Genesis Forge provides many common reward functions in [`genesis_forge.mdp.rewards`](../../api/mdp/rewards):

## Custom Reward Functions

A custom reward function takes in the environment as the first parameter, as well as any other parameter which will be defined in the `params` dict at the RewardManager. The returned value should be a tensor (shape: `(num_envs,)`) with a `float` value for each environment.

### Simple Custom Rewards

```python
def my_custom_reward(env):
    """Reward for staying near origin."""
    distance = torch.norm(env.robot.get_pos()[:, :2], dim=1)
    return torch.exp(-distance)

RewardManager(
    self,
    cfg={
        "stay_centered": {
            "fn": my_custom_reward,
            "weight": 0.5,
        },
    },
)
```

### Rewards with Parameters

```python
def target_height_reward(env, target_height: float):
    """Reward for reaching a target height."""
    base_pos = robot.get_pos()
    return torch.square(base_pos[:, 2] - target_height)

RewardManager(
    self,
    cfg={
        "height": {
            "weight": -5.0,
            "fn": target_height_reward,
            "params": {
                "target_height": 0.3
            },
        },
    },
)
```

### Lambda Functions

For simple one-liners, use lambda functions:

```python
RewardManager(
    self,
    cfg={
        # Penalize high angular velocity
        "spin_penalty": {
            "fn": lambda env: torch.abs(env.robot.get_ang_vel()[:, 2]),
            "weight": -0.2,
        },
    },
)
```

## Dynamic Reward Adjustment

### Curriculum Learning

Adjust rewards based on training progress:

```python
class MyEnv(ManagedEnvironment):
    def config(self):
        self.reward_manager = RewardManager(self, cfg={
            "forward_vel": {
                "weight": 1.0,
                "fn": ...,
            },
            "upright": {
                "weight": -1.5,
                "fn": ...,
            },
            "energy": {
                "weight": 0.0,
                "fn": ..,
            },
        })

    def step(self):
        self.update_curriculum()
        return super().step(actions)

    def update_curriculum(self):
        """Called periodically during training."""
        if self.step_count === 200:
            # Mid training: increase speed focus
            self.reward_manager.cfg["upright"].weight = -2.0
            self.reward_manager.cfg["forward_vel"].weight = 2.0
        elif self.step_count === 500:
            # Late training: add efficiency
            self.reward_manager.cfg["upright"].weight = -1.0
            self.reward_manager.cfg["forward_vel"].weight = 3.0
            self.reward_manager.cfg["energy"].weight = -0.01
```

## Logging and Analysis

By default, individual reward components are logged to the `episode` item in the extras/infos dict.
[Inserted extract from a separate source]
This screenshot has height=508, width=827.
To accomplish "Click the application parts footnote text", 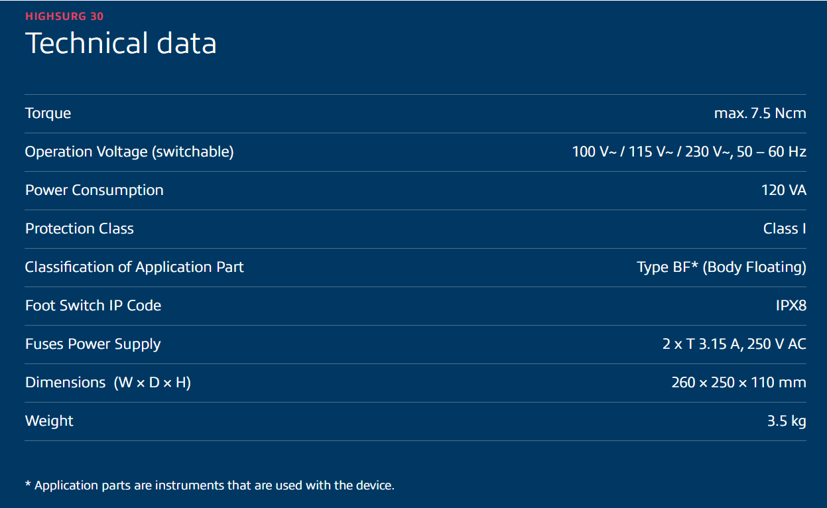I will tap(210, 485).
For many RL frameworks, like rsl_rl and skrl, items there will automatically be logged to tensorboard, or simular system. Rewards will be placed under the "Rewards" section.

```{figure} _images/reward_tensorboard.png
:alt: tensor board
Example tensorboard reward logging
```

To disable logging, set `logging_enabled` to `False`. To change the extras dict key that reward items are logged to, set the `extras_logging_key` param on the [environment](../../api/environments/genesis.md).